### PROBLEM DETAILS
Could you transcribe the entries below exactly, starting at the line that contains "At what coordinates" and stopping at the last line, without any pictures?

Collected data
Start of Block

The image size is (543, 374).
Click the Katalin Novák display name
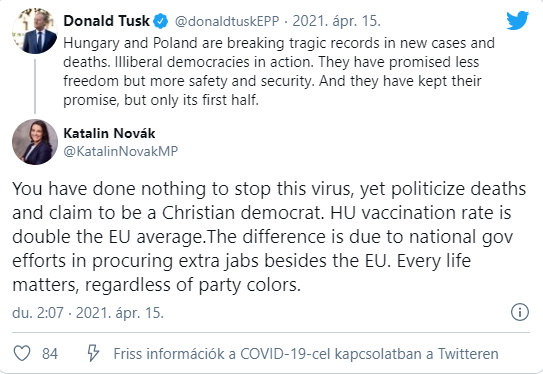point(109,133)
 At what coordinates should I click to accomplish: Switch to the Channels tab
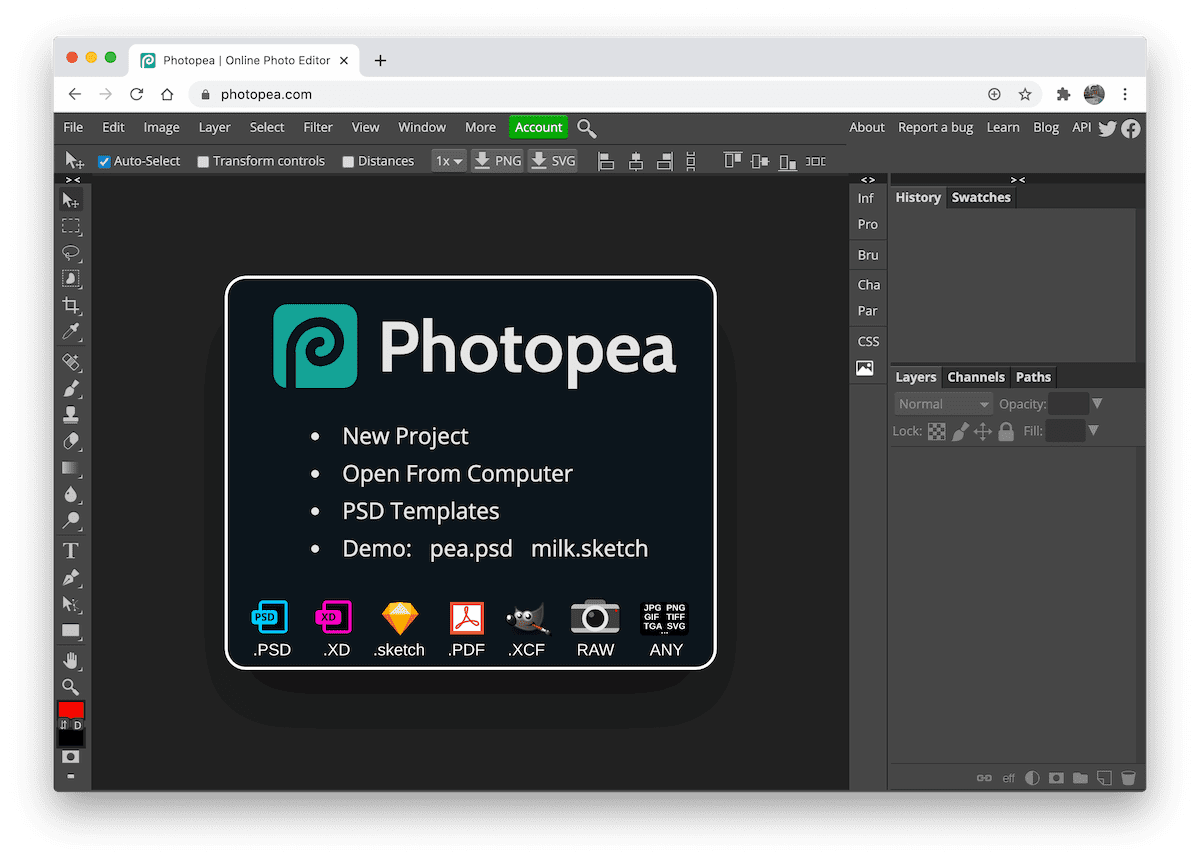[975, 377]
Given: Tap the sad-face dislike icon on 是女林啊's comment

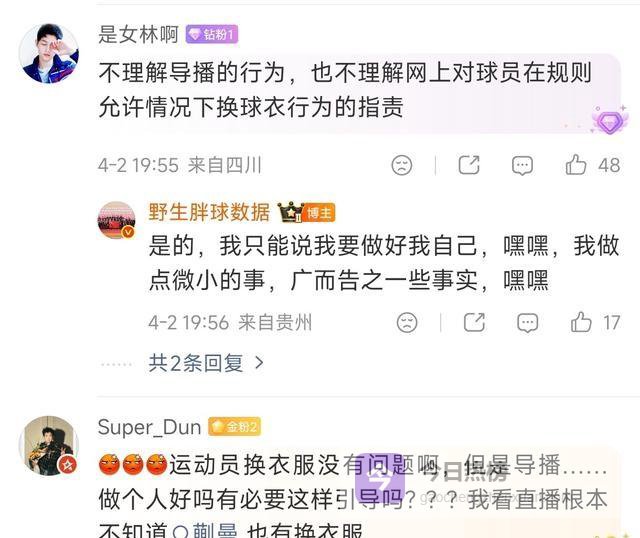Looking at the screenshot, I should (x=402, y=165).
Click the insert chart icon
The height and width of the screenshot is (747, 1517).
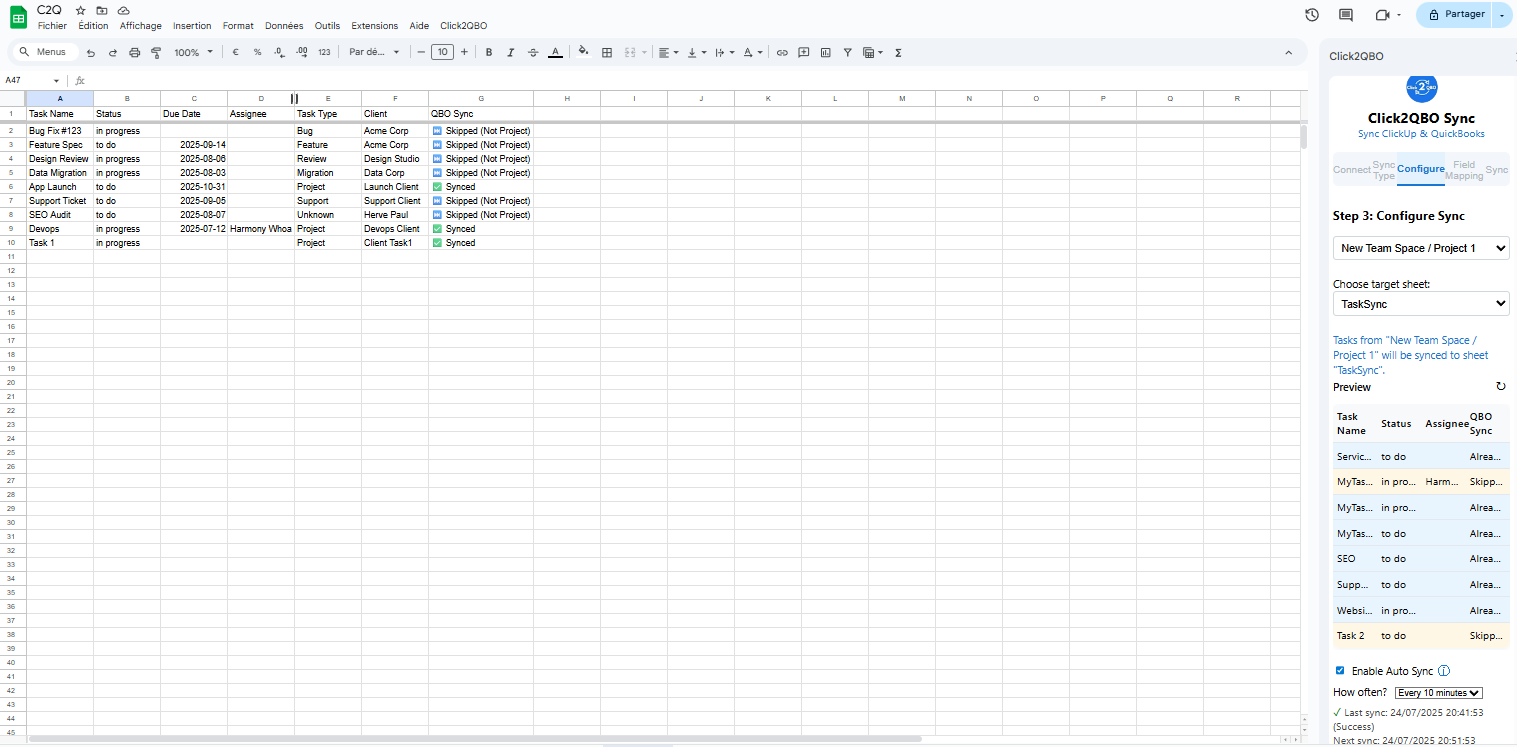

End of Block

### RESPONSE
 At what coordinates should I click to accomplish: Switch to the Channels tab
[975, 377]
Given: Tap the sad-face dislike icon on 是女林啊's comment

Looking at the screenshot, I should (x=402, y=165).
Click the insert chart icon
The height and width of the screenshot is (747, 1517).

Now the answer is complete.